Quelques années avant de nous quitter, Paul Seltzer me fit promettre de poursuivre son œuvre sur les rues de Reims. Dès 1987, je me mis au travail. Des difficultés rencontrées, firent que le manuscrit alla sommeiller pour quelque temps dans des cartons.

Des années de recherches aboutirent à un ouvrage de plus de 1000 pages, impubliable actuellement. Cependant, je ne désespère pas de pouvoir un jour éditer un Dictionnaire historique des rues de Reims, en plusieurs tomes, illustré et à faible tirage. Le présent volume n’est donc qu’un extrait d’un travail plus considérable qui incluait la nouvelle Communauté de Communes de l’Agglomération de Reims (CCAR). Ces communes, Bétheny, Cormontreuil, Saint-Brice-Courcelles, Tinqueux, sur lesquelles j’ai travaillé, pourront faire ultérieurement l’objet d’une plaquette pour chacune d’elles, à l’exception de Bezannes, dont la plupart des noms ne sont que des lieudits.

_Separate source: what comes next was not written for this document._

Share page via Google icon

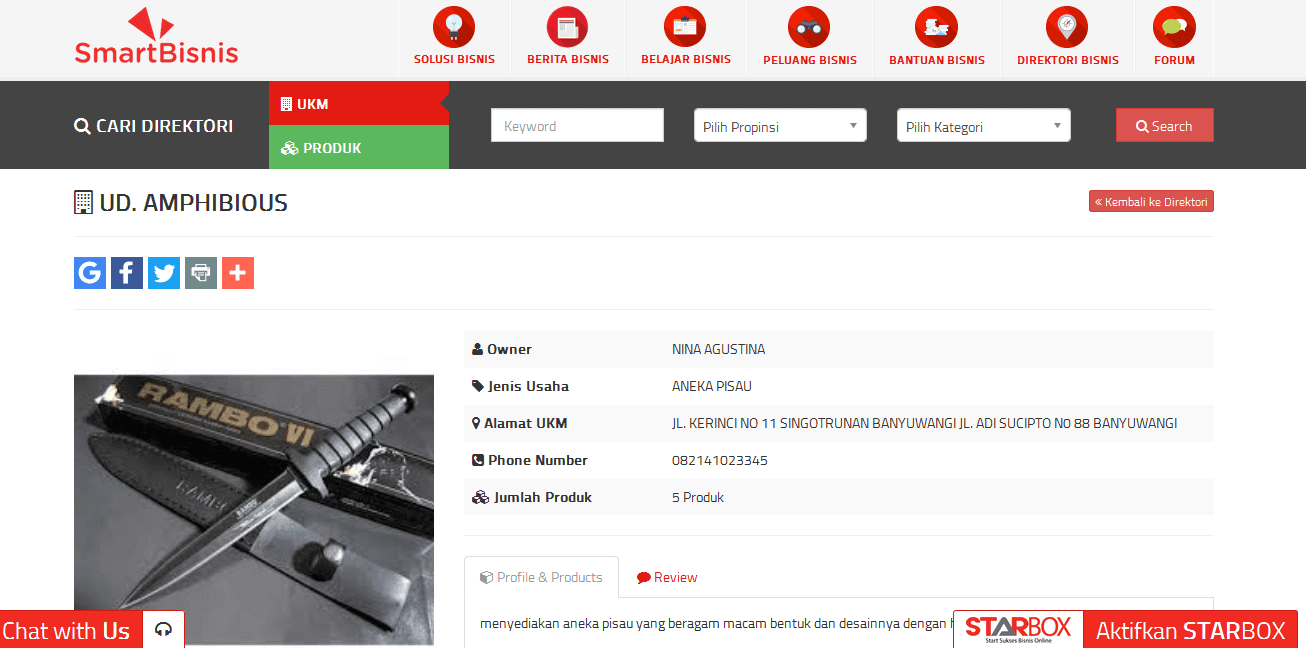pyautogui.click(x=90, y=273)
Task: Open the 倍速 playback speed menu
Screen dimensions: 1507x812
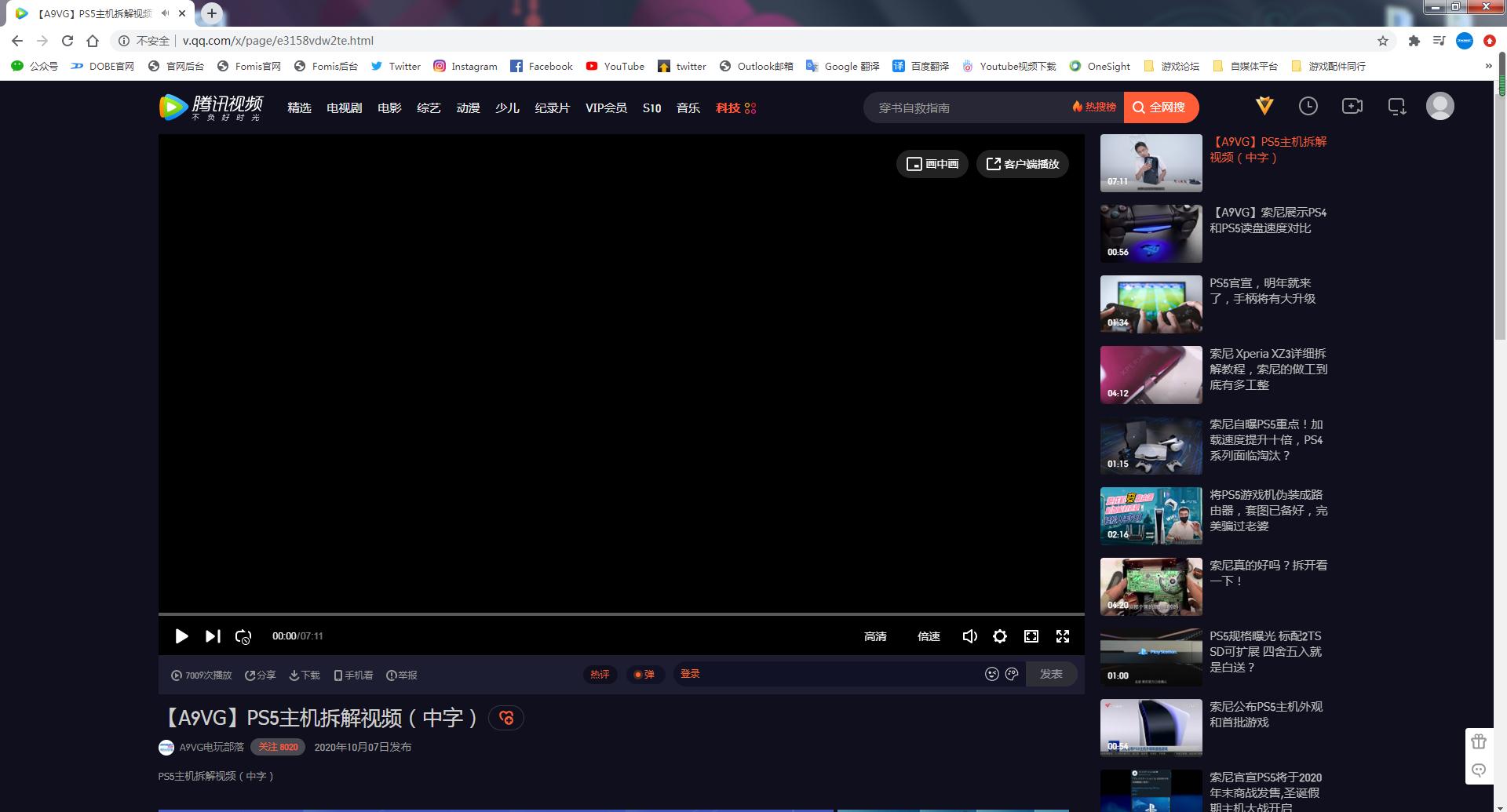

Dans la mesure du possible, ont été indiqués l’année de dénomination de la voie, ses tenant et aboutissant, une courte biographie ou explication, et le nom antérieur lorsque celui-ci a été changé.

Exemple : Adam, rue Paul [1924].

<= 33-35, rue du Jard, => 26-32, rue de Venise.

[1924] : signifie que la rue Paul Adam a été dénommée en 1924 (il suffit de se reporter à la bibliographie pour retrouver la date exacte de la délibération du conseil municipal),

<= 33-35, rue du Jard : qu’elle commence rue du Jard entre les numéros 33 et 35.

=> 26-32, rue de Venise : qu’elle se termine rue de Venise entre les numéros 26 et 32.

Il m’a paru intéressant d’indiquer l’adresse exacte de naissance et de décès, le nom du conjoint et le lieu de sépulture des personnages ainsi honorés. Ces détails figurent rarement dans les biographies.

Il est évident que je me suis plus attaché aux personnalités locales, qu’aux célébrités nationales dont tout un chacun pourra trouver des renseignements biographiques dans les encyclopédies disponibles.

Malgré tout le soin apporté à contrôler les renseignements, notamment les dates, le lecteur trouvera infailliblement des erreurs. Je le remercie de bien vouloir me les signaler afin de pouvoir les corriger dans une éventuelle réédition.

Autrefois, les noms se rapportaient surtout à des enseignes de commerce ou de lieudit.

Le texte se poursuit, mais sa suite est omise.